‘50% inflation target a pipedream’

Kudzai Kuwaza/Tafadzwa Mhlanga

THE increase in the year-on-year inflation rate to 540% for February is reflective of the weakening of the Zimbabwean dollar, characterised by the sharp increase in prices and a volatile exchange rate, casting doubt over government’s year-end inflation target of 50%.

The Zimbabwe National Statistics Agency (ZimStat) on Monday this week revealed that year-on-year inflation rose from the January rate of 473% to 540% in February.

The local unit has plummeted from ZW$29 to the United States dollar to ZW$40 last week, as the authorities struggle to shore up the value of Zimbabwe’s unstable currency. On Wednesday this week the official exchange rate for the Zimbabwe dollar fell by more than 30%.

Prices have skyrocketed as a result of the continued depreciation of the Zimbabwean dollar, stoking inflation. Refined mealie-meal is now at ZW$220, cooking oil is going for ZW$105 with the price of a loaf of bread shooting to ZW$27. A 2kg packet of Probrands salt is now selling at ZW$26,90 while a 2kg packet of Mahatma rice is now going for ZW$59,50.

Blue Ribbon 2kg flour has now shot up to ZW$84,99, while a 2kg packet of Huletts brown sugar is now ZW$46,95. The price of a 2kg pack of Sunlight washing powder is now ZW$99,99.

A tablet of Geisha bath soap now costs ZW$ 20,99. A packet of Lulu’s tissue paper is now ZW$34,99 with powdered milk shooting up to ZW$64,50. The price of the popular cordial Mazoe Orange Crush has in the last few weeks nearly doubled to ZW$88,99.
◇ ◇ ◇ ◇ ◇
- **TASK TO CARRY OUT**
According to the article on Zimbabwe's inflation, what was the year-on-year inflation rate in January?

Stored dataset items
◇ ◇ ◇ ◇ ◇
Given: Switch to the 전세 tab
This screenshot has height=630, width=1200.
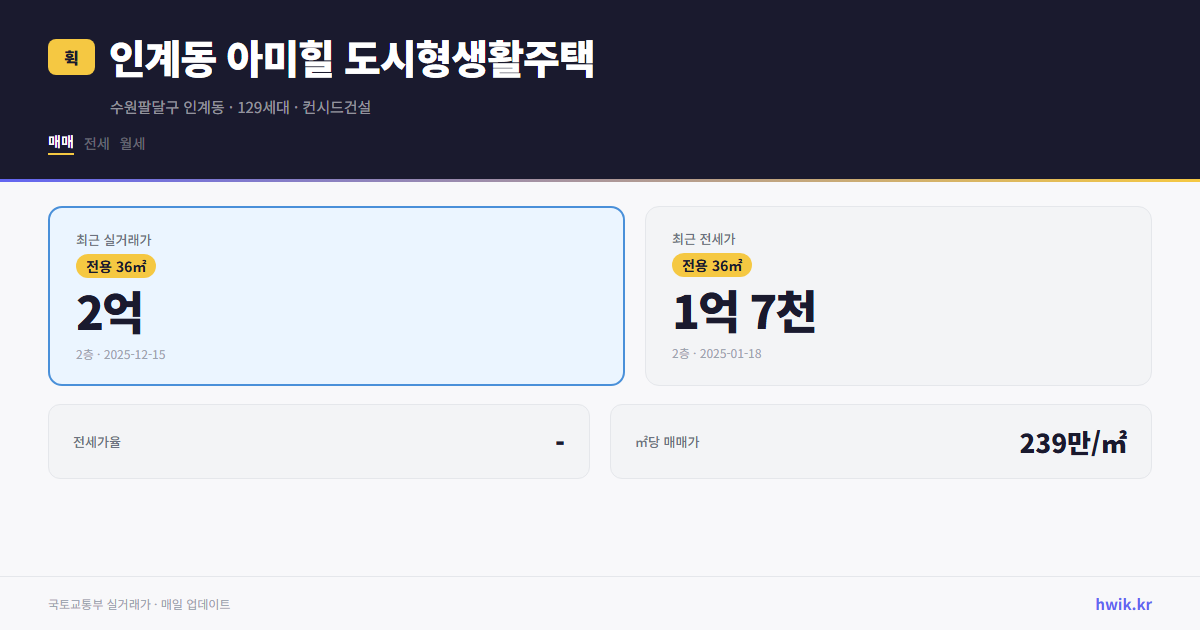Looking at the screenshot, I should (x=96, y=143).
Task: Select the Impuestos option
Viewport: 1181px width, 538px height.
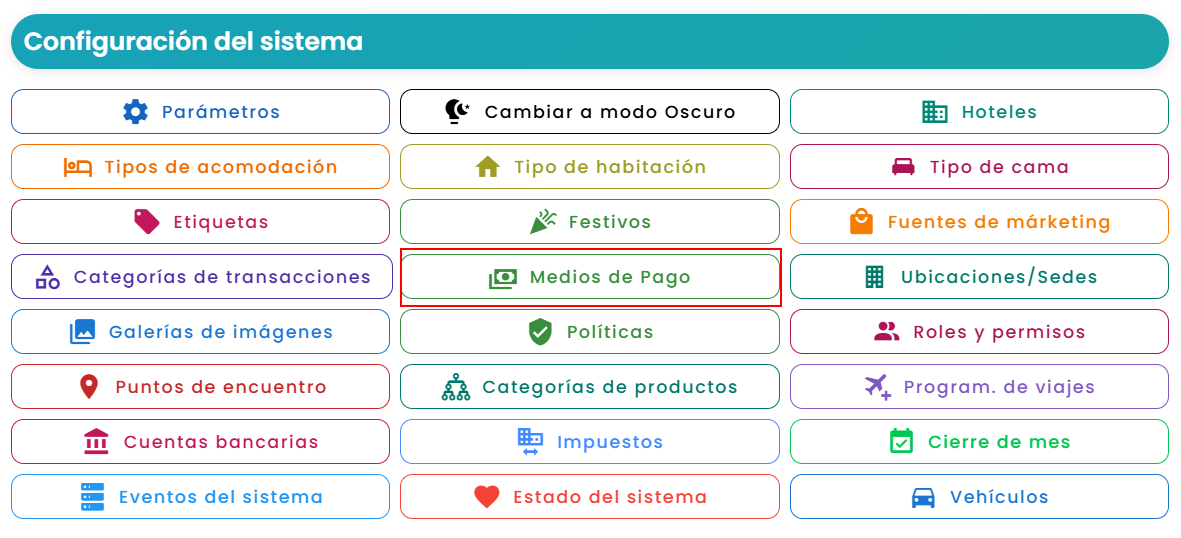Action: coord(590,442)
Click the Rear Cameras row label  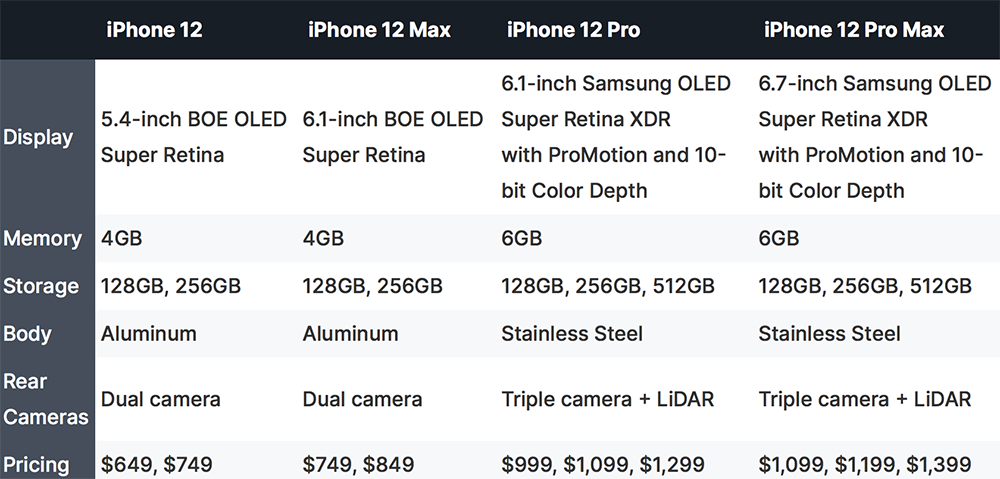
◇ ◇ ◇ ◇ ◇
- **ANSWER TO THE EXERCISE**
473%